MATERIAL SHOWN Block Start

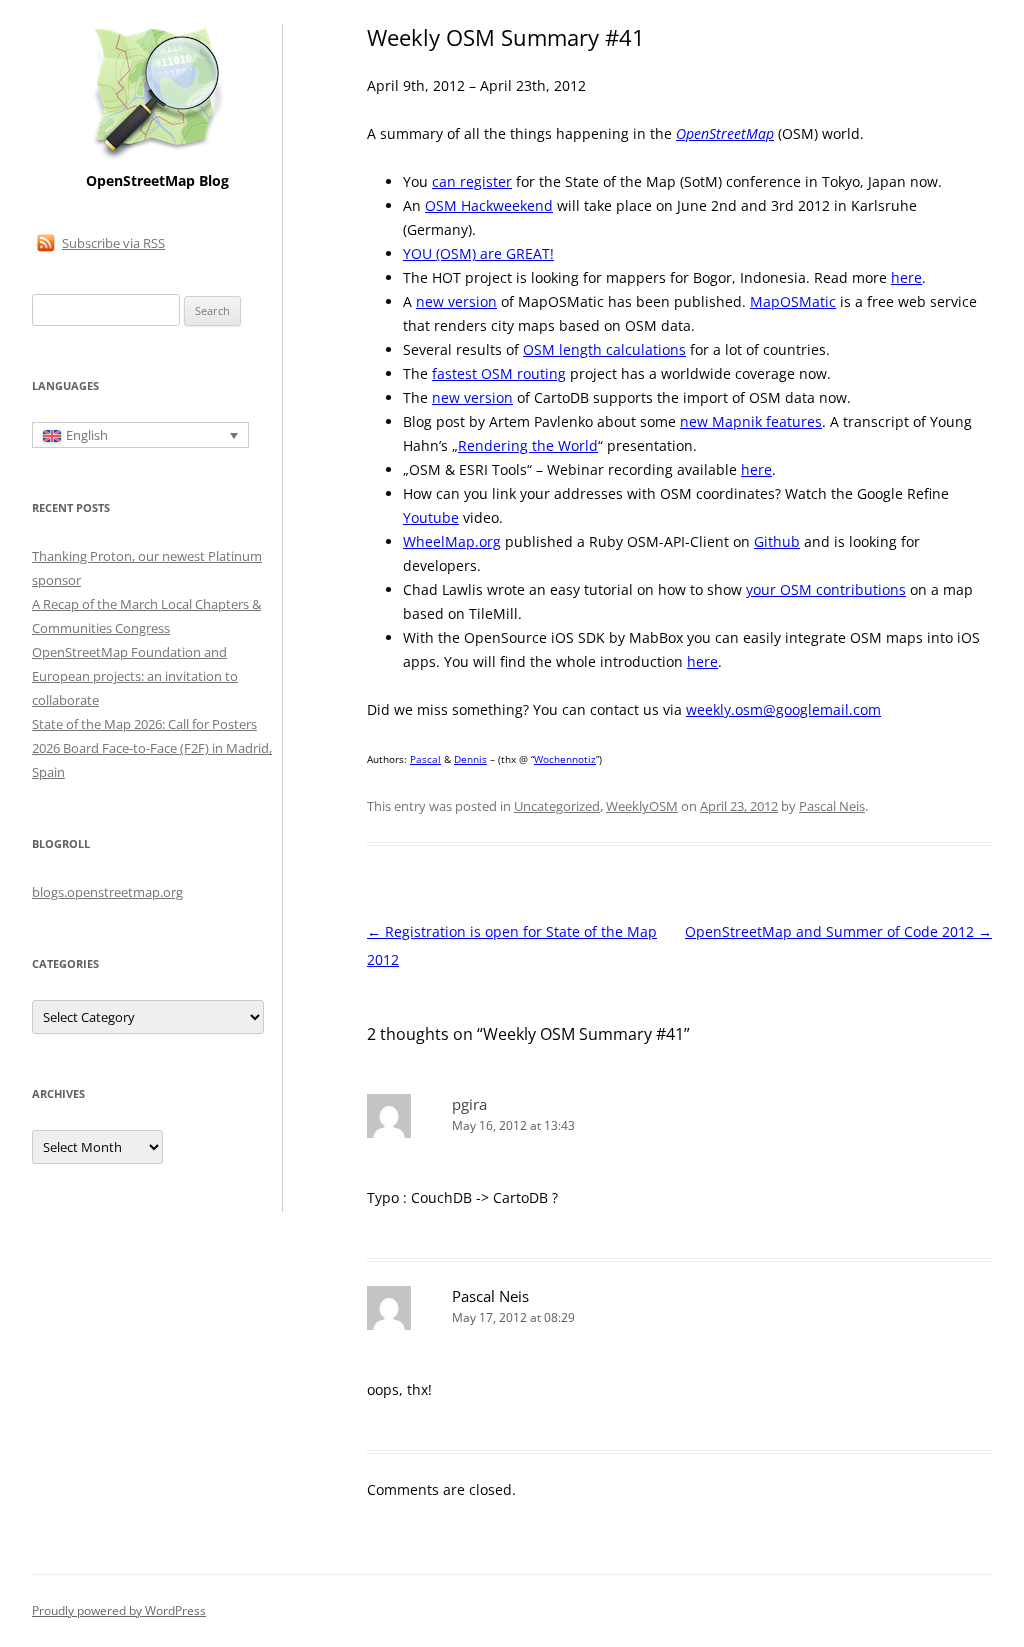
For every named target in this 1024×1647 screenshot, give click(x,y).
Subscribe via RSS (113, 243)
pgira (469, 1104)
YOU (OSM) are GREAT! (478, 253)
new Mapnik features (751, 421)
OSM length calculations (604, 349)
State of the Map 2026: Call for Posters (144, 724)
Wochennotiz (565, 759)
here (906, 277)
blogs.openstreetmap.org (107, 892)
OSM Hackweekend (489, 205)
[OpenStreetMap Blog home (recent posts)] (157, 157)
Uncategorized (557, 806)
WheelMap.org (452, 541)
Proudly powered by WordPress (119, 1610)
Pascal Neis (832, 806)
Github (777, 541)
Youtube (431, 517)
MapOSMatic (793, 301)
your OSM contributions (826, 589)
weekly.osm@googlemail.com (783, 709)
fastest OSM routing (499, 373)
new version (456, 301)
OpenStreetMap (725, 133)
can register (472, 181)
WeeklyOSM (642, 806)
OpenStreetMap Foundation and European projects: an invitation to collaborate (135, 676)
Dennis (470, 759)
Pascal (425, 759)
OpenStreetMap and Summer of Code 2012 (838, 931)
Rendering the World (528, 445)
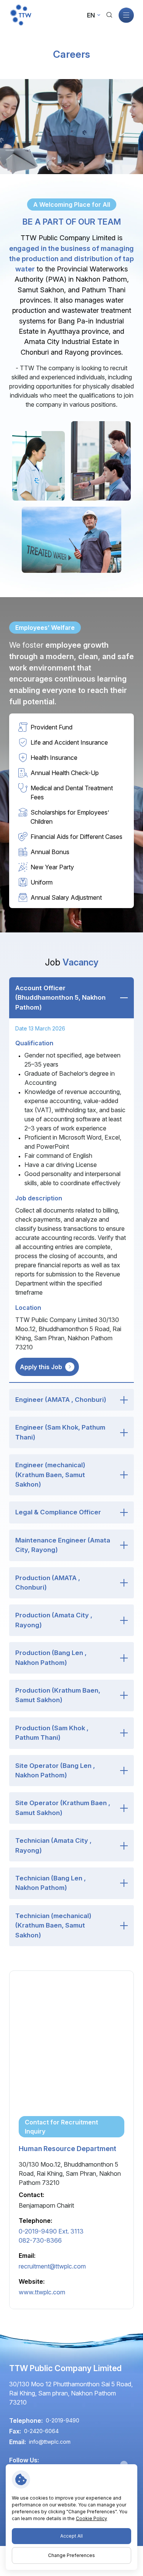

MATERIAL SHOWN Block End

WORK TO COMPLETE
The range to set down runs from the line containing "weekly.osm@googlemail.com (783, 709)" through the final line of the data, both ends included; give it exactly and drop the pictures.

ANSWER TO THIS PROBLEM
weekly.osm@googlemail.com (783, 709)
fastest OSM routing (499, 373)
new version (456, 301)
OpenStreetMap (725, 133)
can register (472, 181)
WeeklyOSM (642, 806)
OpenStreetMap Foundation and European projects: an invitation to collaborate (135, 676)
Dennis (470, 759)
Pascal (425, 759)
OpenStreetMap and Summer of Code 2012 (838, 931)
Rendering the World (528, 445)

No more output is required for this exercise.